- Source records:
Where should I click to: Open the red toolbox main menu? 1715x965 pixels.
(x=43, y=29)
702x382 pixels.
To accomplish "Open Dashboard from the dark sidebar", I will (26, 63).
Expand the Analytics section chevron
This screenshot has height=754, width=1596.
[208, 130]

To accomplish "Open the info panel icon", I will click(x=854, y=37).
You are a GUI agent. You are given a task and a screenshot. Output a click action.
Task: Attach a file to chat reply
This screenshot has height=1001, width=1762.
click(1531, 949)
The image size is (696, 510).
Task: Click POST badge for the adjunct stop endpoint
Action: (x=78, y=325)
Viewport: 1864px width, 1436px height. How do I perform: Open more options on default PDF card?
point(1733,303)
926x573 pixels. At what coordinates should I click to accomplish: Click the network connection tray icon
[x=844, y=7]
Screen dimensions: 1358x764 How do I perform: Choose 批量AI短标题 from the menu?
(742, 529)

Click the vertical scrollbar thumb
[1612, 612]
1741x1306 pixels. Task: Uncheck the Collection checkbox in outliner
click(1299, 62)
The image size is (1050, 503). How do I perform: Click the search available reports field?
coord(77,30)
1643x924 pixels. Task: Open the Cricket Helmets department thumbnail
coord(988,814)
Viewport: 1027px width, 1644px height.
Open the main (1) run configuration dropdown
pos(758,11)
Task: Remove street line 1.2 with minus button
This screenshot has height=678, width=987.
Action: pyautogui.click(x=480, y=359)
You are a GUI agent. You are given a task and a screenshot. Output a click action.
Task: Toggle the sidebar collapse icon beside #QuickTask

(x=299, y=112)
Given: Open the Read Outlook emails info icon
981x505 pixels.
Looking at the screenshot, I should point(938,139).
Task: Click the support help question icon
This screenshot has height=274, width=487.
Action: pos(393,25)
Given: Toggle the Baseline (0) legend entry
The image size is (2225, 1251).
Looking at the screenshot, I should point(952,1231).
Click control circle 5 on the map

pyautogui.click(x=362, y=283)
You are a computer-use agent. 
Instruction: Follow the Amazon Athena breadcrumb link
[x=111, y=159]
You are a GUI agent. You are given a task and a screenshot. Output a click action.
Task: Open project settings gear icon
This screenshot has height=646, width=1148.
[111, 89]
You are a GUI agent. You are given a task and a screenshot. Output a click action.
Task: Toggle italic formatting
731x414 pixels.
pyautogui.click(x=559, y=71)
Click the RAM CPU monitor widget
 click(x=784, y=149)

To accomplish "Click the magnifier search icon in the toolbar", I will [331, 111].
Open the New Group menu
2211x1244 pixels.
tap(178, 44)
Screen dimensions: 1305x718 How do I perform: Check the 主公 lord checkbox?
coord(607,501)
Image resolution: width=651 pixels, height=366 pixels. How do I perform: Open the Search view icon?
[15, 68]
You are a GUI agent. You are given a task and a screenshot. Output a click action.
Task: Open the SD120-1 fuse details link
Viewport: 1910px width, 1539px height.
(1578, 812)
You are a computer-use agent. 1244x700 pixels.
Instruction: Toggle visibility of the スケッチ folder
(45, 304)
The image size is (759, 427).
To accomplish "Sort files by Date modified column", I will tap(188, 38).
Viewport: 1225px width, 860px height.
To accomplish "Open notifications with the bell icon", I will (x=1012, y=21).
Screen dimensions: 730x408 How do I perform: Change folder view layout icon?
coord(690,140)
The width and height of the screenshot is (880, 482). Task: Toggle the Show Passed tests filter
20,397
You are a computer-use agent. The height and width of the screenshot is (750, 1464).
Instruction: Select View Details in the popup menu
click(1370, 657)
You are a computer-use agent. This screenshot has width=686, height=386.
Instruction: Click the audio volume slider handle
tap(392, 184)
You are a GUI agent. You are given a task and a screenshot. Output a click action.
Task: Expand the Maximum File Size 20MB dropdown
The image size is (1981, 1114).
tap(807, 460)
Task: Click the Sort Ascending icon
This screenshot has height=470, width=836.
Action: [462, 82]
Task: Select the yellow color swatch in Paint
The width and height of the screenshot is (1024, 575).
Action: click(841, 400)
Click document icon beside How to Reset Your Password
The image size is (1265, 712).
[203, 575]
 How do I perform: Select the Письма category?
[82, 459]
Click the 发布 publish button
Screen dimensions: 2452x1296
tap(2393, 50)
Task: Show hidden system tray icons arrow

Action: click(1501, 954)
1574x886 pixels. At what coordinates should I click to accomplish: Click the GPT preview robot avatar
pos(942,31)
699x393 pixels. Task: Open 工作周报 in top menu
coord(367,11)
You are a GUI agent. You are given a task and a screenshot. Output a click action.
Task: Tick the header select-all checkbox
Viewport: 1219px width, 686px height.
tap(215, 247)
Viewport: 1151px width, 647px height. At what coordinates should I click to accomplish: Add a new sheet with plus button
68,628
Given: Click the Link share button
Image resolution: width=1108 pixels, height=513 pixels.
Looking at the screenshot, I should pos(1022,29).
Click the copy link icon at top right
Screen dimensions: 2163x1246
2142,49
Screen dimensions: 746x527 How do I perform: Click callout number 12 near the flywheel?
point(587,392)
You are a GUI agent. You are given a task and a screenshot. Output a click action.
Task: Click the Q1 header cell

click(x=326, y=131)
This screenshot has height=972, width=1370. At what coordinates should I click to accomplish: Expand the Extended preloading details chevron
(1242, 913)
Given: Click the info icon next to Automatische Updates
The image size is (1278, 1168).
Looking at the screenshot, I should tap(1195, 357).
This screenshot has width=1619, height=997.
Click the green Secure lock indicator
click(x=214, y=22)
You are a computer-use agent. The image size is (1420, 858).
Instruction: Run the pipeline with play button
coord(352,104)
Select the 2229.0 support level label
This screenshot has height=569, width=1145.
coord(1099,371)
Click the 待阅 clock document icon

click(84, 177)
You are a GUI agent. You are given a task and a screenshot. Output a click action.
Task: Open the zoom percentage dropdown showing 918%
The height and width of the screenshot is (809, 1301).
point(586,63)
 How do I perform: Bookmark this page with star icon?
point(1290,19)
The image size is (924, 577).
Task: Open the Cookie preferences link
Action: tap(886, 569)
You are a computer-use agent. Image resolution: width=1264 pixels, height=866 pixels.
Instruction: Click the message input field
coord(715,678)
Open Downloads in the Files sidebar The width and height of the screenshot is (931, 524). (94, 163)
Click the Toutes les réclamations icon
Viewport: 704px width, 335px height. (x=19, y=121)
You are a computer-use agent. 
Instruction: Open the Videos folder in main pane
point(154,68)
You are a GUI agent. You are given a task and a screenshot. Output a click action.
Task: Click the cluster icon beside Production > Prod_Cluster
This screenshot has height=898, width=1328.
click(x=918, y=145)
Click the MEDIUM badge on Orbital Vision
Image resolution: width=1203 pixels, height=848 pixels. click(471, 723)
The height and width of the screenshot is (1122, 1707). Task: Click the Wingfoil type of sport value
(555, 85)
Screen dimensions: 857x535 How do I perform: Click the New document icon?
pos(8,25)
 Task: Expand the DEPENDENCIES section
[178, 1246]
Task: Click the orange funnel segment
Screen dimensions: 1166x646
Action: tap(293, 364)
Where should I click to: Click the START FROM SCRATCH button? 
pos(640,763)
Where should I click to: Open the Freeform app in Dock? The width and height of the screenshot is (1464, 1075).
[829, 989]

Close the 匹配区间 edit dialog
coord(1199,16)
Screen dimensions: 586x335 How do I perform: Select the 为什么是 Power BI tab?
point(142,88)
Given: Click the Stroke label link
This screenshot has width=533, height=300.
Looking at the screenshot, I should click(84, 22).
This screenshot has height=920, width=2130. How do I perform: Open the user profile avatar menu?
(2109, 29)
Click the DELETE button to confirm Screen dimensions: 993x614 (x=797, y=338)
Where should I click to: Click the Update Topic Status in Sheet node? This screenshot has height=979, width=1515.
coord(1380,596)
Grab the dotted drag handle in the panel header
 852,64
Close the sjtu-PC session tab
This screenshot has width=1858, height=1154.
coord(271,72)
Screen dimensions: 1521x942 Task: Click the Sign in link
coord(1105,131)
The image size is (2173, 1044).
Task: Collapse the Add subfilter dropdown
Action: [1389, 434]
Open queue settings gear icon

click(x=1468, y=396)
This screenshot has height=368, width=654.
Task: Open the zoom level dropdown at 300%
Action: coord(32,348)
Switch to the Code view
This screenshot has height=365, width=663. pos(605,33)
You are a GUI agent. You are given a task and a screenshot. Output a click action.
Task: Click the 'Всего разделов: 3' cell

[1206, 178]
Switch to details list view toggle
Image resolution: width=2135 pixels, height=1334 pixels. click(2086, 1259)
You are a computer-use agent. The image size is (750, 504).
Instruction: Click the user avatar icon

- Task details:
Write out every line of the data that holds the word "computer".

- Written reply:
You are a computer-use agent. 
You are a computer-use agent. 1244x700 pixels.
You are a computer-use agent. The height and width of the screenshot is (750, 1464).
You are a computer-use agent. This screenshot has width=686, height=386.
You are a computer-use agent. The image size is (1420, 858).
You are a computer-use agent. Image resolution: width=1264 pixels, height=866 pixels.
You are a computer-use agent. 
You are a computer-use agent. The image size is (750, 504).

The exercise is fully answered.